🤖 AI Summary
This work addresses the limited adaptability of AI models to hardware design automation and security verification. We systematically survey attention-based mechanisms—including large language models (LLMs) and graph attention networks (GATs)—applied to RTL generation, vulnerability detection, and chip floorplanning. For the first time, we comprehensively analyze 30 representative methods and propose the LLM-HDL co-design paradigm: a cross-disciplinary framework integrating IP reuse and formal security verification. Leveraging HDL-specific datasets and RTL-level automated code generation, we realize an end-to-end closed-loop design flow. Our study identifies critical bottlenecks—including model interpretability, hardware-semantic alignment, and industrial deployment feasibility—and establishes a scalable, LLM-driven hardware design framework with a concrete roadmap for security enhancement. The framework bridges academic research and industrial practice, enabling rigorous, automated, and trustworthy hardware development.
📝 Abstract
Recent advances in attention-based artificial intelligence (AI) models have unlocked vast potential to automate digital hardware design while enhancing and strengthening security measures against various threats.
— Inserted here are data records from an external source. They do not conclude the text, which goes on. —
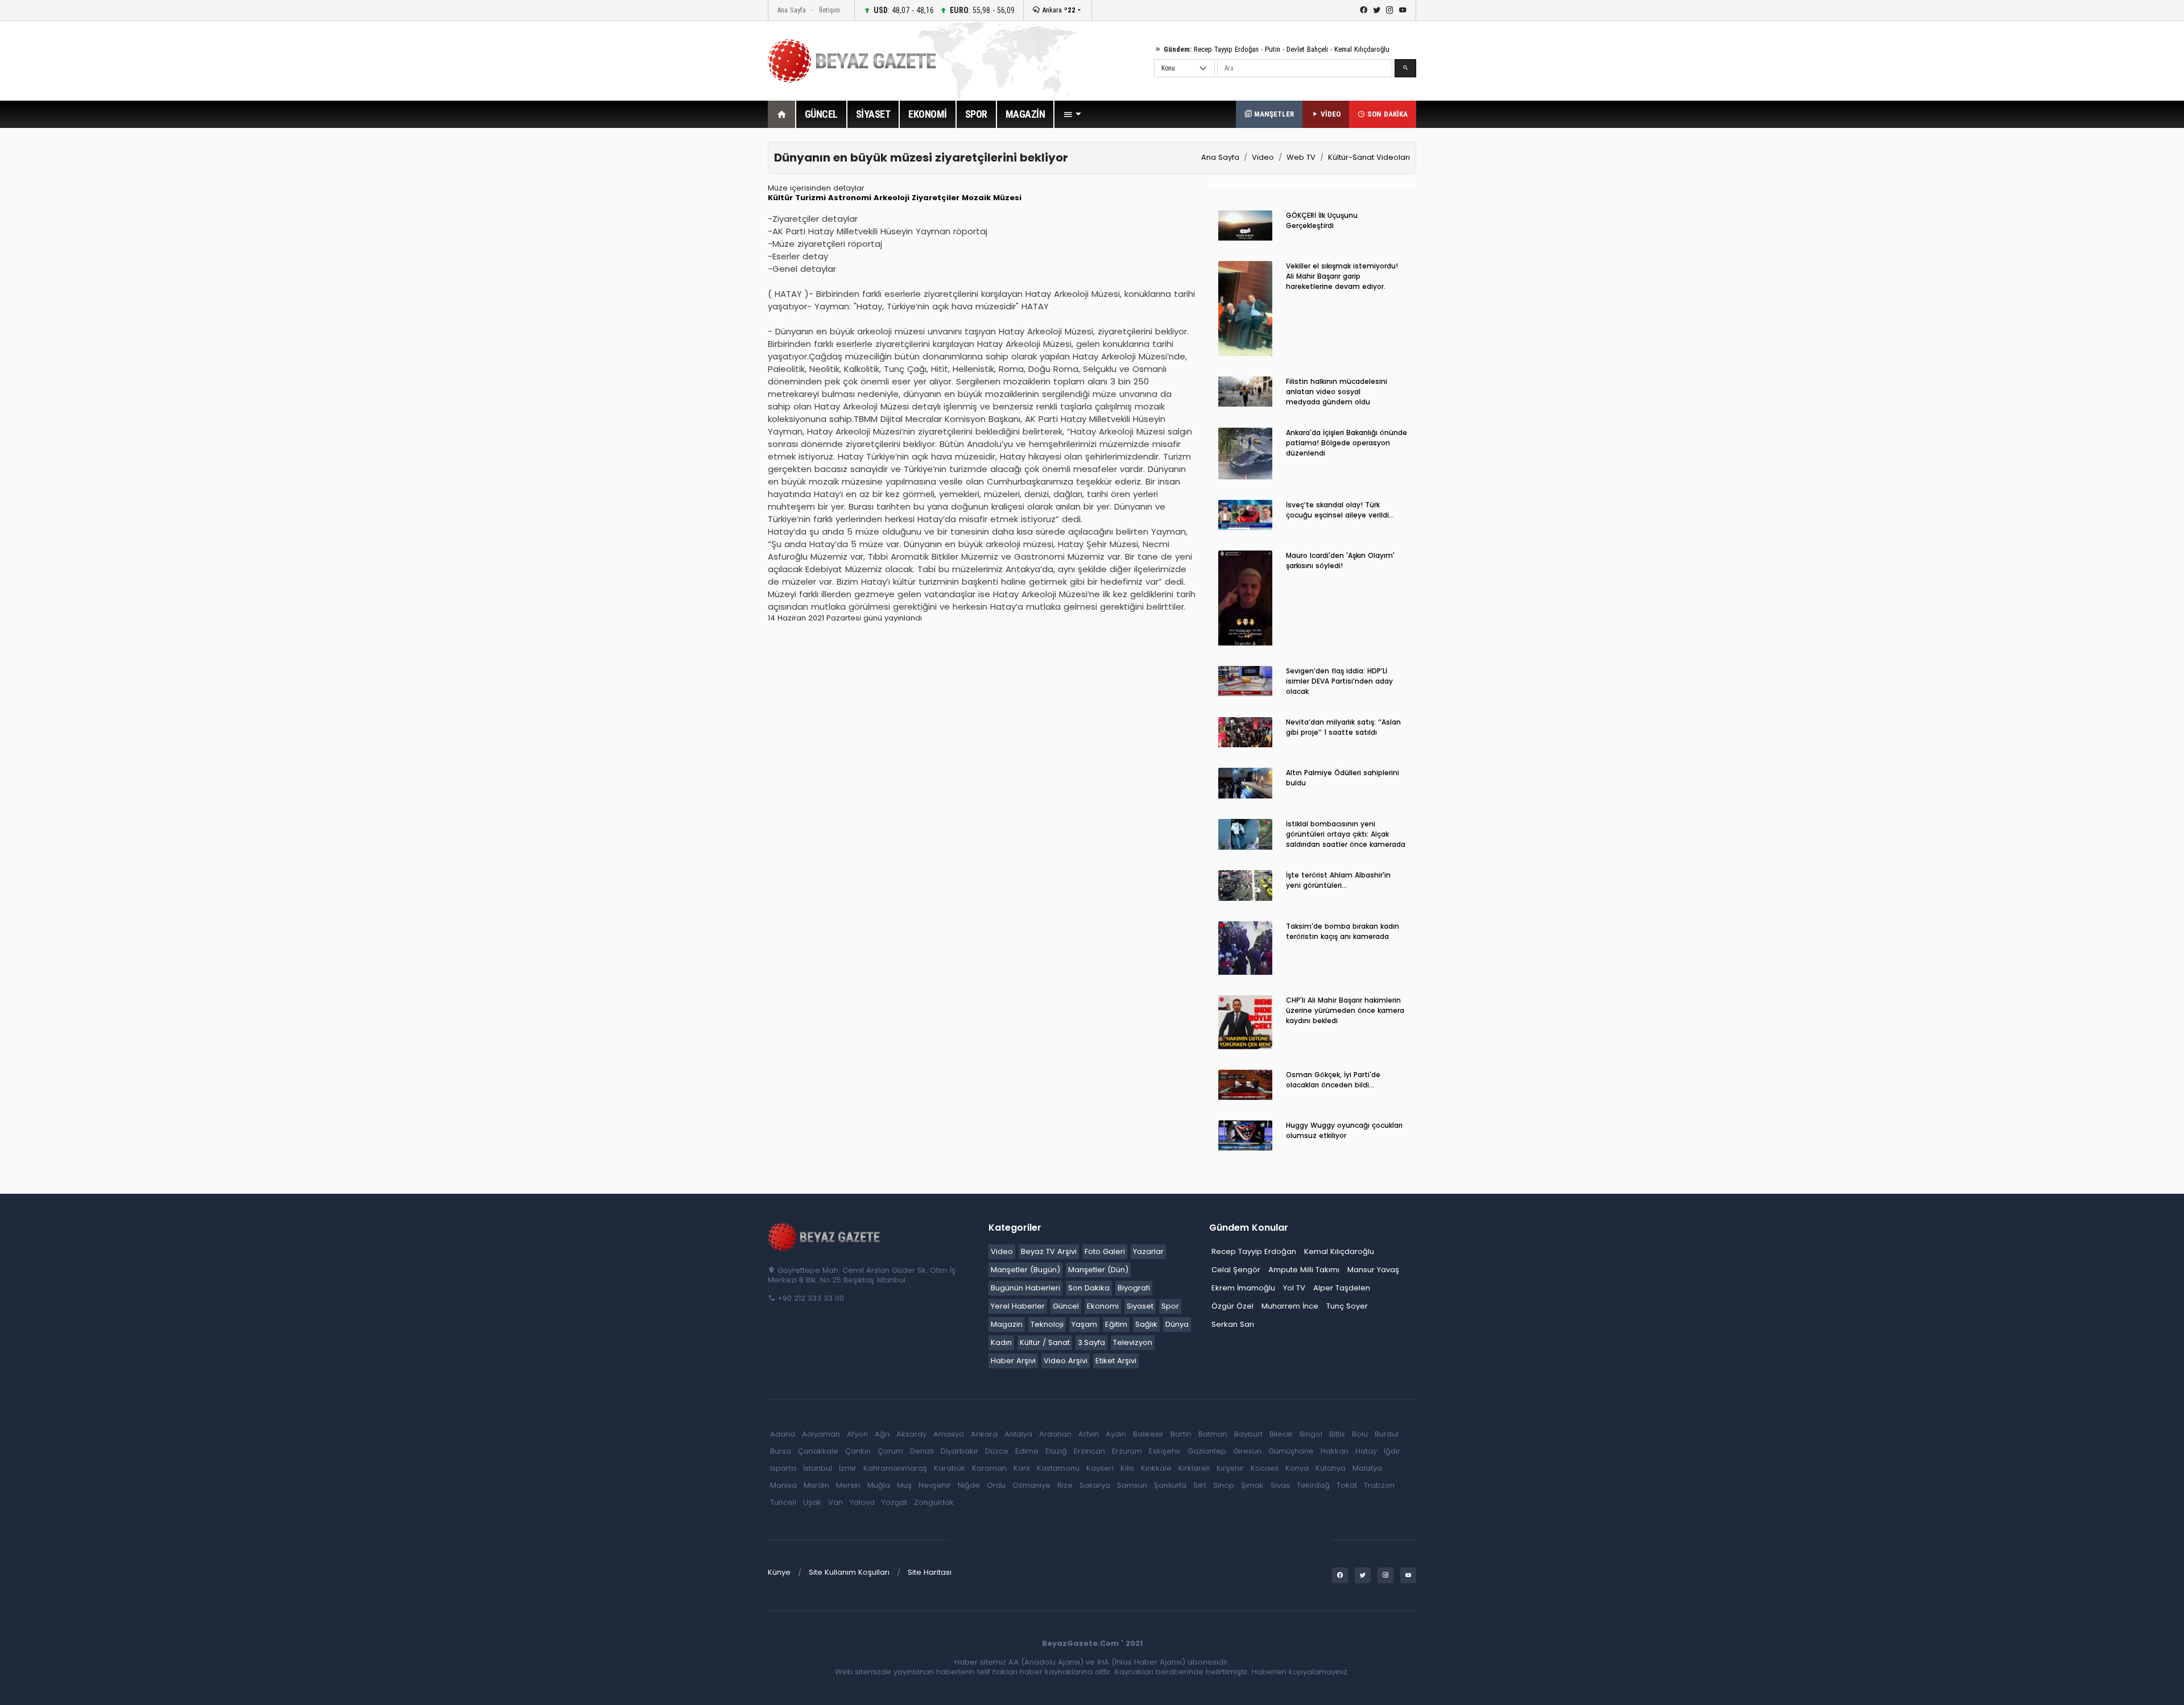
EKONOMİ (927, 114)
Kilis (1127, 1468)
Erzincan (1089, 1451)
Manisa (783, 1485)
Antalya (1018, 1434)
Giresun (1247, 1451)
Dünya (1177, 1324)
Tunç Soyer (1347, 1306)
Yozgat (894, 1502)
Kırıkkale (1156, 1468)
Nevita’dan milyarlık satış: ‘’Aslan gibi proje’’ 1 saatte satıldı (1343, 727)
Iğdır (1392, 1451)
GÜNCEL (821, 114)
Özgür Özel (1232, 1306)
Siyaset (1140, 1306)
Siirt (1199, 1485)
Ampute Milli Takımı (1303, 1269)
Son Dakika (1089, 1287)
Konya (1297, 1468)
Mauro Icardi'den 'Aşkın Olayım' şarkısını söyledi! (1340, 560)
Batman (1212, 1434)
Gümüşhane (1291, 1451)
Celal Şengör (1235, 1269)
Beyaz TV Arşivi (1049, 1251)
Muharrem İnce (1289, 1306)
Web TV (1301, 157)
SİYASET (873, 114)
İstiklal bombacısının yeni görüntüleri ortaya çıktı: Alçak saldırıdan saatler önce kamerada (1345, 834)
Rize (1065, 1485)
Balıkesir (1148, 1434)
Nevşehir (935, 1485)
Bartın (1181, 1434)
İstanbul (817, 1468)
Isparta (783, 1468)
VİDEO (1329, 114)
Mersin (848, 1485)
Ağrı (882, 1434)
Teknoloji (1047, 1324)
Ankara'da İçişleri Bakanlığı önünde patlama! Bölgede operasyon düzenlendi (1346, 443)
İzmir (848, 1468)
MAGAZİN (1025, 114)
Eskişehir (1165, 1451)
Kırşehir (1230, 1468)
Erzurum (1127, 1451)
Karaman (989, 1468)
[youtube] (1403, 10)
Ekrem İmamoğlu (1243, 1287)
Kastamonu (1058, 1468)
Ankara (1058, 10)
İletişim (829, 10)
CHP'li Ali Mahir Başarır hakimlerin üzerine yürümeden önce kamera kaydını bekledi (1345, 1010)
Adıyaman (821, 1434)
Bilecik (1281, 1434)
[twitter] (1376, 10)
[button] (1072, 114)
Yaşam (1084, 1324)
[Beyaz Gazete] (825, 1236)
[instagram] (1389, 10)
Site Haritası (930, 1572)
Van (835, 1502)
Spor (1170, 1306)
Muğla (878, 1485)
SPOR (976, 114)
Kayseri (1100, 1468)
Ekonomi (1103, 1306)
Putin (1272, 49)
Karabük (949, 1468)
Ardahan (1055, 1434)
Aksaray (911, 1434)
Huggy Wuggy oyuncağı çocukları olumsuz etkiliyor (1344, 1130)
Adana (782, 1434)
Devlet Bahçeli (1307, 49)
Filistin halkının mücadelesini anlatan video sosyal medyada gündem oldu (1336, 391)
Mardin (816, 1485)
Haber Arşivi (1013, 1360)
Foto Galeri (1105, 1251)
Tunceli (783, 1502)
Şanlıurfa (1170, 1485)
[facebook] (1363, 10)
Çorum (890, 1451)
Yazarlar (1148, 1251)
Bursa (780, 1451)
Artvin (1088, 1434)
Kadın (1001, 1342)
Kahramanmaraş (895, 1468)
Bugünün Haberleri (1025, 1287)
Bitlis (1337, 1434)
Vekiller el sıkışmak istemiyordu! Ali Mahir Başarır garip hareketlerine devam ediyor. (1342, 276)
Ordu (996, 1485)
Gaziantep (1207, 1451)
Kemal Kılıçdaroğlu (1361, 49)
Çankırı (858, 1451)
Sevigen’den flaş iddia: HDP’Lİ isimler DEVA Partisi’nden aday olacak (1339, 681)
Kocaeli (1265, 1468)
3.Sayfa (1091, 1342)
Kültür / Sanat (1045, 1342)
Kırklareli (1194, 1468)
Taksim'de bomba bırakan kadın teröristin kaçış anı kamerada (1342, 931)
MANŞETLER (1273, 114)
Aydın (1116, 1434)
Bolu (1360, 1434)
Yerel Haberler (1018, 1306)
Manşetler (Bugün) (1025, 1269)
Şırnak (1252, 1485)
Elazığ (1056, 1451)
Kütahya (1331, 1468)
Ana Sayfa (791, 10)
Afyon (857, 1434)
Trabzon (1379, 1485)
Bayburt (1248, 1434)
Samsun (1132, 1485)
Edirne (1027, 1451)
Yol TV (1294, 1287)
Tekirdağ (1313, 1485)
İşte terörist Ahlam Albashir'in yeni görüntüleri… (1338, 880)
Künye (779, 1572)
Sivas (1280, 1485)
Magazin (1007, 1324)
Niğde (969, 1485)
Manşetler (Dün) (1098, 1269)
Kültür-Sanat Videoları (1369, 157)
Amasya (948, 1434)
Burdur (1387, 1434)
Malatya (1367, 1468)
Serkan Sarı (1232, 1324)
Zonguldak (934, 1502)
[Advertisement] (705, 312)
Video (1263, 157)
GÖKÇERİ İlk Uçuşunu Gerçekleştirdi (1322, 220)
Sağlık (1146, 1324)
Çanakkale (818, 1451)
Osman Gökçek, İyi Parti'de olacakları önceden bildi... (1333, 1080)
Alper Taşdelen (1341, 1287)
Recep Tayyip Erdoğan (1226, 49)
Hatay (1366, 1451)
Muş (904, 1485)
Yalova (862, 1502)
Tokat (1347, 1485)
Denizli (922, 1451)
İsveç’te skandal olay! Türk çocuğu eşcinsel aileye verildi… (1340, 510)
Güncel (1066, 1306)
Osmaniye (1031, 1485)
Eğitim (1116, 1324)
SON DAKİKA (1386, 114)
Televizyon (1132, 1342)
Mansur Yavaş (1373, 1269)
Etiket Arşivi (1115, 1360)
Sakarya (1094, 1485)
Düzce (996, 1451)
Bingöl (1311, 1434)
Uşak (812, 1502)
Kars (1022, 1468)
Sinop (1223, 1485)
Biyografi (1134, 1287)
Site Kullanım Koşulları (849, 1572)
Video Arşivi (1065, 1360)
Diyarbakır (959, 1451)
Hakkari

This rapidly emerging field leverages Large Language Models (LLMs) to generate HDL code, identify vulnerabilities, and sometimes mitigate them. The state of the art in this design automation space utilizes optimized LLMs with HDL datasets, creating automated systems for register-transfer level (RTL) generation, verification, and debugging, and establishing LLM-driven design environments for streamlined logic designs. Additionally, attention-based models like graph attention have shown promise in chip design applications, including floorplanning. This survey investigates the integration of these models into hardware-related domains, emphasizing logic design and hardware security, with or without the use of IP libraries. This study explores the commercial and academic landscape, highlighting technical hurdles and future prospects for automating hardware design and security. Moreover, it provides new insights into the study of LLM-driven design systems, advances in hardware security mechanisms, and the impact of influential works on industry practices. Through the examination of 30 representative approaches and illustrative case studies, this paper underscores the transformative potential of attention-based models in revolutionizing hardware design while addressing the challenges that lie ahead in this interdisciplinary domain.